I also typically watched re-runs every night so I saw some of the older episodes, but they were mostly out of order. It wasn’t until the DVDs came out that I actually watched whole seasons end to end, and I developed a deep appreciation of the show.
At some point around then I wrote some Python scripts to pull down Seinfeld scripts. I wanted to play around with various natural language processing algorithms using Seinfeld scripts as a corpus. I recently thought it’d be fun to play around with the data again, so I cleaned up the scraping scripts and verified that everything works.
If you want to generate this data yourself check out the code on my github. If you just want the SQLite DB file please feel free to send me a message on github or email me.

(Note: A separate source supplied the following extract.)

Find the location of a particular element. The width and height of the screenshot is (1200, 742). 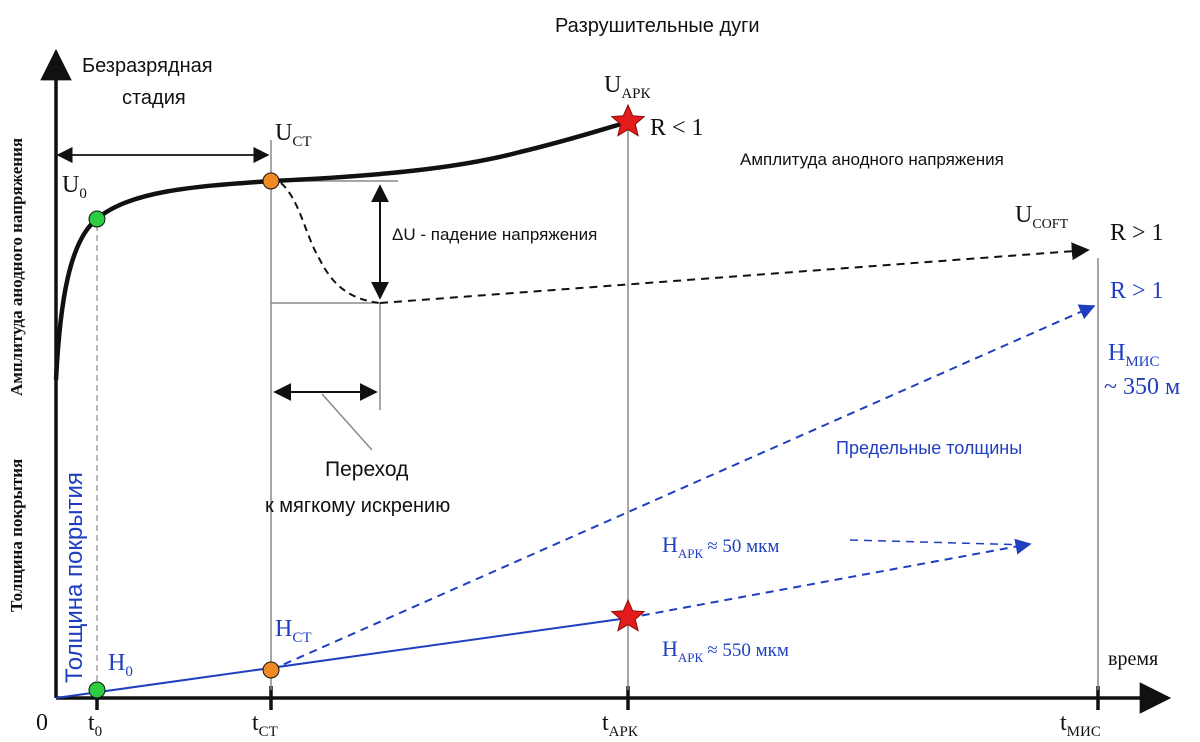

sqlite> .schema episode CREATE TABLE episode( id INTEGER PRIMARY KEY, season_number INTEGER NOT NULL, episode_number INTEGER NOT NULL, title TEXT, the_date TEXT, writer TEXT, director TEXT, UNIQUE(season_number, episode_number) );
sqlite> SELECT * FROM EPISODE LIMIT 1; id season_number episode_number title the_date writer director 3 6 16 The Beard February 9, 1995 Carol Leifer Andy Ackerman
sqlite> .schema utterance CREATE TABLE utterance( id INTEGER PRIMARY KEY, episode_id INTEGER NOT NULL, utterance_number INTEGER NOT NULL, speaker TEXT NOT NULL, UNIQUE(episode_id, utterance_number), FOREIGN KEY(episode_id) REFERENCES episode(id) );
sqlite> SELECT * FROM UTTERANCE LIMIT 1; id episode_id utterance_number speaker 1 1 1 JERRY
sqlite> .schema sentence CREATE TABLE sentence( id INTEGER PRIMARY KEY, utterance_id INTEGER NOT NULL, sentence_number INTEGER NOT NULL, text TEXT NOT NULL, UNIQUE(utterance_id, sentence_number), FOREIGN KEY(utterance_id) REFERENCES utterance(id) );
sqlite> SELECT * FROM SENTENCE LIMIT 1; id utterance_id sentence_number text 3 1 3 It's too high!
Some Simple Statistics
There are a lot of potentially interesting things to do with this data, most of which would require further processing. There are some basic but interesting questions that can be answered by simple SQL queries.
Which characters speak the most lines?
SELECT speaker, COUNT(*) AS count FROM utterance GROUP BY speaker ORDER BY count DESC LIMIT 10; JERRY 14645 GEORGE 9613 ELAINE 7967 KRAMER 6656 NEWMAN 625 MORTY 502 HELEN 470 FRANK 429 SUSAN 382 ESTELLE 273
That seems about right– the show is definitely dominated by the four main characters.
Which characters have speaking roles in the greatest number of episodes?
SELECT u.speaker, COUNT(DISTINCT e.id) AS num_episodes FROM episode e JOIN utterance u ON e.id = u.episode_id GROUP BY u.speaker ORDER BY num_episodes DESC LIMIT 10; JERRY 173 GEORGE 171 KRAMER 170 ELAINE 169 MAN 53 WOMAN 44 NEWMAN 43 SUSAN 28 FRANK 26 ESTELLE 24
The appearances are also dominated by the main cast. Interestingly, some lines are attributed to “MAN” and “WOMAN”, which points to some data quality issues. Ideally unnamed characters would have unique names like “MAN WATERING PLANTS”.
One of the main reasons I initially got this data together was to learn some front-end skills by developing a better UI for browsing through Seinfeld scripts. I had imagined all kinds of cross-linking between episodes and possibly links off to Wikipedia.
Exploration of the Characters
- Do particular characters have catch phrases (maybe high TF-IDF ngrams where TF is within the character’s lines and IDF is for all speakers)?
- Are there characters who gain screen time over time?
- How many episodes are heavy on just a few of the main characters (e.g. a Jerry and George episode)?
- How positive, on average, are the various characters? Are there other interesting stylistic characteristics to look at?
Corpus for Exploring NLP Algorithms
I like playing with Wikipedia, but it’ll be fun to have something a bit smaller and closer to my heart. It’d be fun to play around with language models and to generate sentences for particular characters (e.g. a Kramerish sentence).